### EXCERPT
__________________________________________________
To take train to Faygate and walk from that spot is the simplest way, although more interesting is it perhaps to come to Faygate at the end of the day, and, gaining permission to climb the Beacon Tower on the hill, in the Holmbush estate, retrace one's steps in vision from its summit. In this case one would walk from Horsham to Lower Beeding, then strike north over Plummer's Plain. This route leads by Coolhurst and through Manning Heath, just beyond which, by following the south, that runs for a mile, one could see Nuthurst. Lower Beeding is not in itself interesting; but close at hand is Leonardslee, the seat of Sir Edmund Loder, which is one of the most satisfying estates in the county. North and south runs a deep ravine, on the one side richly wooded, and on the other, the west, planted with all acclimatisable varieties of Alpine plants and flowering shrubs. The chain of ponds at the bottom of the ravine forms one of the principal sources of the Adur. In an enclosure among the woods the kangaroo has been acclimatised; and beavers are given all law.

North of Plummer's Plain, in a hollow, are two immense ponds, Hammer Pond and Hawkin's Pond, our first reminder that we are in the old iron country. St. Leonard's Forest, and all the forests on this the forest ridge of Sussex, were of course maintained to supply wood with which to feed the furnaces of the iron masters—just as the overflow of these ponds was trained to move the machinery of the hammers for the breaking of the iron stone. The enormous consumption of wood in the iron foundries was a calamity seriously viewed by many observers, among them Michael Drayton, of the Poly Olbion, who was, however, distressed less as a political economist than as the friend of the wood nymphs driven by the encroaching and devastating foundrymen from their native sanctuaries to the inhospitable Downs. Thus he writes, illustrating Lamb's criticism of him that in this work he "has animated hills and streams with life and passion above the dreams of old mythology":—

The daughters of the Weald
(That in their heavy breasts had long their griefs concealed),
Foreseeing their decay each hour so fast come on,
Under the axe's stroke, fetched many a grievous groan.
__________________________________________________
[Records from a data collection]

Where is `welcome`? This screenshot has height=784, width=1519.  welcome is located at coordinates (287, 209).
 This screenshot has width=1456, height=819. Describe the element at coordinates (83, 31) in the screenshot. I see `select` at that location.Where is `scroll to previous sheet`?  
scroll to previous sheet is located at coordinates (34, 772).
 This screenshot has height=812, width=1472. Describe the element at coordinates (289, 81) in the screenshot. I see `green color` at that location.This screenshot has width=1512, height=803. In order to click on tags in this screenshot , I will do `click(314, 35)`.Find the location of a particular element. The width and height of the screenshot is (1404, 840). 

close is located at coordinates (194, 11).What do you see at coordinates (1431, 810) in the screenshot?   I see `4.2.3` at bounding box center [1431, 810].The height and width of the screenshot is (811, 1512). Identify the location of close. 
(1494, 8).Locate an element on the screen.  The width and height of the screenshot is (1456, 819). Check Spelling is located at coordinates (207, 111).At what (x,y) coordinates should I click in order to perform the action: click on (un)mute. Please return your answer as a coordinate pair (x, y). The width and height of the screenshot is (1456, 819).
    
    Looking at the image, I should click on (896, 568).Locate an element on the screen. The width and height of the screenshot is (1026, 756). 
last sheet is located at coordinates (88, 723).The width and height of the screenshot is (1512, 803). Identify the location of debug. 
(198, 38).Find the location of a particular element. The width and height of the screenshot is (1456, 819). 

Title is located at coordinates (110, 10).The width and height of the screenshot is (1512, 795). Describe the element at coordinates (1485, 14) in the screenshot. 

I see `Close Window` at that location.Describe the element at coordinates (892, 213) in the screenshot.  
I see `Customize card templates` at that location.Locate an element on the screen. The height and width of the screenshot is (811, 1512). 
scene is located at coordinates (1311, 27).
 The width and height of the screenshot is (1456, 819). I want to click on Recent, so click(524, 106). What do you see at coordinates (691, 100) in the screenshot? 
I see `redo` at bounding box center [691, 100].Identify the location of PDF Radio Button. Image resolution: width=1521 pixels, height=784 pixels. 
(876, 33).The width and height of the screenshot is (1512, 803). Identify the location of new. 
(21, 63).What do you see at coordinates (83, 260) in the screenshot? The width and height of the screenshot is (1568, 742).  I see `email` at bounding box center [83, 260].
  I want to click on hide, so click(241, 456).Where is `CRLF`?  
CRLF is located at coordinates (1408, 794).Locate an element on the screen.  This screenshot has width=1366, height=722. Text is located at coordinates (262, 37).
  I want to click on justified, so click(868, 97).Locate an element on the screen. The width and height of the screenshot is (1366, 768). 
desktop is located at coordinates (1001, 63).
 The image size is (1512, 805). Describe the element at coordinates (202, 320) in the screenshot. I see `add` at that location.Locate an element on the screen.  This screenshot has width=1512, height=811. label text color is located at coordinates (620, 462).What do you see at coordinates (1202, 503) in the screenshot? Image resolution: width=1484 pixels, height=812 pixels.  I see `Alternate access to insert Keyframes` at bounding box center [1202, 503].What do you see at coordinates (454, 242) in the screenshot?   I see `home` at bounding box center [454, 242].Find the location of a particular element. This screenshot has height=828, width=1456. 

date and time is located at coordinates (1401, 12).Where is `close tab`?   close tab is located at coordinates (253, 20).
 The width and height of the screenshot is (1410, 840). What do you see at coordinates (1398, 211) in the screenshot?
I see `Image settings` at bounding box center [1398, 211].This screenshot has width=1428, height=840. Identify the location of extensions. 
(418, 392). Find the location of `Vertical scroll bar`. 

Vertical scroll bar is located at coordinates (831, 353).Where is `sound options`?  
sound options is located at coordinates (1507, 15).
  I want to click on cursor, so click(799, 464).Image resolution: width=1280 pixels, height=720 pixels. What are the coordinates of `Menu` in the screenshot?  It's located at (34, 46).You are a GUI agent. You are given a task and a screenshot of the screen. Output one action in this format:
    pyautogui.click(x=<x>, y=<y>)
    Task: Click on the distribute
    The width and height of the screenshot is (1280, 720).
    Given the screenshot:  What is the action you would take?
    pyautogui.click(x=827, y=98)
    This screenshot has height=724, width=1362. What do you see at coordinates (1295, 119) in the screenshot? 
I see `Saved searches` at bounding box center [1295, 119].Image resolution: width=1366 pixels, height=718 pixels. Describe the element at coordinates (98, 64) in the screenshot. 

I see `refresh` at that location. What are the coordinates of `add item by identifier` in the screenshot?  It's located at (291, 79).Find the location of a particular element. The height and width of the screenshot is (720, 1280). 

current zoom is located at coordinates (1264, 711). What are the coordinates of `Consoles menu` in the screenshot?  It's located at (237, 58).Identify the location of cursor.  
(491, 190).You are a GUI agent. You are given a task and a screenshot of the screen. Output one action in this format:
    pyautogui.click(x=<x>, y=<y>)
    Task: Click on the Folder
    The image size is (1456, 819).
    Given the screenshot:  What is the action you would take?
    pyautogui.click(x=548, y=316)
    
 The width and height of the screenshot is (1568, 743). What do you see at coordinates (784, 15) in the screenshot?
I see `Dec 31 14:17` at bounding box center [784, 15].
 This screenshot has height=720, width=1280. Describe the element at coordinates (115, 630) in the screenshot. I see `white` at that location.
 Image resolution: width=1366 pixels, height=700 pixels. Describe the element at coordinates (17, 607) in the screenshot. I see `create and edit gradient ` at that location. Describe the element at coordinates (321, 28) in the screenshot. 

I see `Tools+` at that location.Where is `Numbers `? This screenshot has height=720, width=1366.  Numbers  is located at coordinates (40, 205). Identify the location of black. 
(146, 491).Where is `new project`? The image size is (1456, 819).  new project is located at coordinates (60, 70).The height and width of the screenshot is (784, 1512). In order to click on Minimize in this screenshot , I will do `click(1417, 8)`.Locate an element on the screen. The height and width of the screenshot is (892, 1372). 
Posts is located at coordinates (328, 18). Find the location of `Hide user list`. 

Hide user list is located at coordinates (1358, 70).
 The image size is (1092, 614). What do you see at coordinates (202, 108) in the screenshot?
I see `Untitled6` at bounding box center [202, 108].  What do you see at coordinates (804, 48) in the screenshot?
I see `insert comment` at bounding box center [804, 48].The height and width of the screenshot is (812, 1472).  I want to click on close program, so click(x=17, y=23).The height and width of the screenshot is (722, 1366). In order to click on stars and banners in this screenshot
__________________________________________________
### GOALS
a) In the Sussex passage, give the lines starting with "The daughters of" and going on through "a grievous groan." again, changing "daughters" to "maidens".
b) Continue the Sussex passage from its last line.

### SET OF ANSWERS
a)
The maidens of the Weald
(That in their heavy breasts had long their griefs concealed),
Foreseeing their decay each hour so fast come on,
Under the axe's stroke, fetched many a grievous groan.

b)
When as the anvil's weight, and hammer's dreadful sound,
Even rent the hollow woods and shook the queachy ground;
So that the trembling nymphs, oppressed through ghastly fear,
Ran madding to the downs, with loose dishevelled hair.
The Sylvans that about the neighbouring woods did dwell,
Both in the tufty frith and in the mossy fell,
Forsook their gloomy bowers, and wandered far abroad,
Expelled their quiet seats, and place of their abode,
When labouring carts they saw to hold their daily trade,
Where they in summer wont to sport them in the shade.
"Could we," say they, "suppose that any would us cherish
Which suffer every day the holiest things to perish?
Or to our daily want to minister supply?
These iron times breed none that mind posterity.
'Tis but in vain to tell what we before have been,
Or changes of the world that we in time have seen;
When, now devising how to spend our wealth with waste,
We to the savage swine let fall our larding mast,
But now, alas! ourselves we have not to sustain,
Nor can our tops suffice to shield our roots from rain.
Jove's oak, the warlike ash, veined elm, the softer beech,
Short hazel, maple plain, light asp, the bending wych,
Tough holly, and smooth birch, must altogether burn;
What should the builder serve, supplies the forger's turn,
When under public good, base private gain takes hold,
And we, poor woful woods, to ruin lastly sold."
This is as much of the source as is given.